Run ConfusionRuleEvaluator from the command line?

To add pairs of words to confusion_sets.txt, a factor is necessary. To find that factor, “Open ConfusionRuleEvaluator.java in your IDE and set TOKEN and TOKEN_HOMOPHONE to the two words that can easily be confused. Then run the main method of the class” (Adding N Gram Data Rules - LanguageTool Wiki).

Is it possible to find the factor using the command line? If yes, how?

I’ve changed the code a bit to make it easier, but it’s still not trivial. So this is how the JAR needed can be built with a developer set-up, but I will later today sent you a JAR directly:

mvn clean compile assembly:single

Then, in target there’s a file called languagetool-dev-3.6-SNAPSHOT-jar-with-dependencies.jar which can be run like this:

java -cp languagetool-dev-3.6-SNAPSHOT-jar-with-dependencies.jar org.languagetool.dev.bigdata.ConfusionRuleEvaluator

It will print the exact usage. To work, it requires not only the pair of words to be checked (like “their” and “there”) but also a plain text file with example sentences that contain these words. I get these examples by running the Unix command grep on a list of sentences extracted from Wikipedia and tatoeba. You can also specify a Wikipedia XML, but then the whole XML will need to be scanned for example sentences and everything will become much slower.

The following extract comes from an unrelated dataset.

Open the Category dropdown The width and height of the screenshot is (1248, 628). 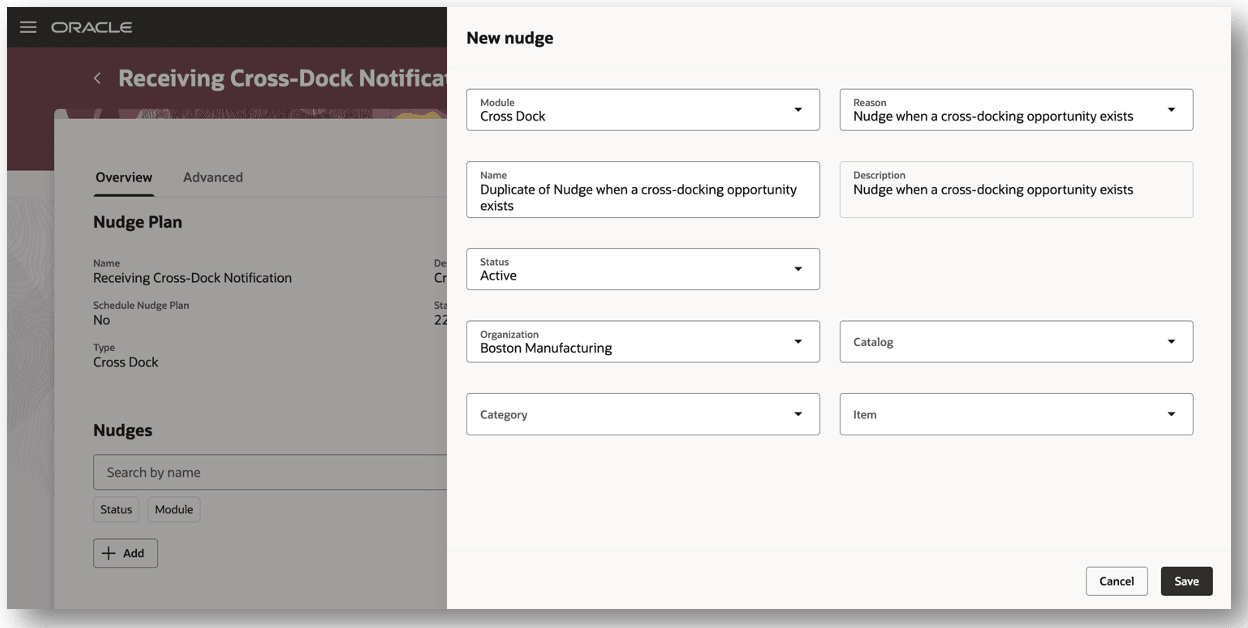[x=798, y=414]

So in a nutshell, if you just have a few words you can also send them to me and I’ll run this process.

The word pairs (refer to [en] walkaround and workaround · Issue #502 · languagetool-org/languagetool · GitHub) are:
walkaround/workaround
land/lend
borrow/lend

(Stationary/stationery and desert/dessert are already in en/confusion_sets.txt.)

Although @kostyfisik would like rules in the grammar file, I think that the statistical method will probably give useful messages. For example, with stationery/stationary:
LT gives a message: This car is stationery.
LT does not give a message: This book is stationery.
LT does not give a message: This book is stationary.

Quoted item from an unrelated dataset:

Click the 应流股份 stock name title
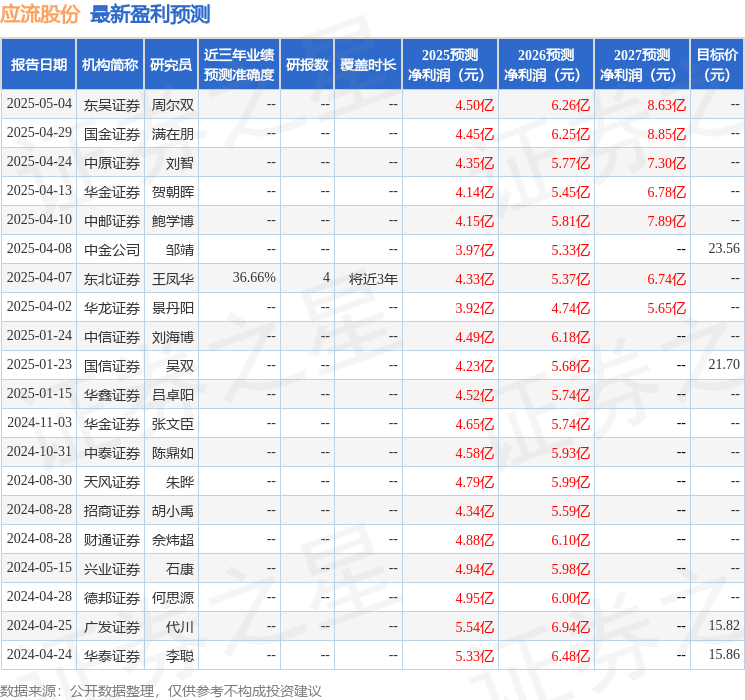Screen dimensions: 745x700 (41, 14)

I’ll try these word pairs later today. In case you or someone is interested in doing it yourself, I’ve put the JAR here: Daniel Naber (116MB)

Thanks, I’ve added borrow/lend and land/lend to our confusion list. For walkaround/workaround there are not enough examples in Wikipedia and Tatoeba, so I’ve skipped those.

How many examples of sentences with pairs of words required?

The more the better the evaluation results. I suggest using at least 50 sentences per word, i.e. 100 per word pair.

HI! I have tried to compile jar with dependencies for the new 4.2 version of languagetool, but mvn clean compile assembly:single fails at building the languagetool-parent 4.2-SNAPSHOT:

[ERROR] Failed to execute goal org.apache.maven.plugins:maven-assembly-plugin:2.2-beta-5:single (default-cli) on project languagetool-parent: Error reading assemblies: No assembly descriptors found. -> [Help 1]
org.apache.maven.lifecycle.LifecycleExecutionException: Failed to execute goal org.apache.maven.plugins:maven-assembly-plugin:2.2-beta-5:single (default-cli) on project languagetool-parent: Error reading assemblies: No assembly descriptors found.

Caused by: org.apache.maven.plugin.MojoExecutionException: Error reading assemblies: No assembly descriptors found.
Caused by: org.apache.maven.plugin.assembly.io.AssemblyReadException: No assembly descriptors found.

If it would be helpful, I can post the whole stack trace. My maven and java versions are

Apache Maven 3.5.4 (1edded0938998edf8bf061f1ceb3cfdeccf443fe; 2018-06-17T21:33:14+03:00)
Java version: 1.8.0_112, vendor: Oracle Corporation

Was there any change in how to run ConfusionRuleEvaluator since the version 3.6? Thanks!

mvn clean compile assembly:single works for me with Maven 3.3.9. Maybe you need to run mvn install -DskipTest in the LT top-level directory first?

I’ve just done a dictionary search on “stationery”.
seems it refers to mass-produced commercial writing material.
so an exercise schoolbook is stationery that might be stationary.

Thanks for the quick response!

Everything worked after I did a fresh clone of the repository. Maven version does not appear to be an issue.

I have planned to use it to evaluate Russian confusion pairs, but it seems that ConfusionRuleEvaluator works only for English. Even if I change the source to accept russian language model it complains about Lucene50 codec, which seems strange since current russian ngram model works with the standalone package. Will keep digging, thanks!

This is what I have in the rough data for walkaround and workaround taaltik.xs4all.nl/transfer/x_around.zip

If this is the level of ease of use for getting the parameters, I would be happy to have this word confusion addition for Dutch. I don’t know how much work it is to add it codewise, and what will be needed to train the AI.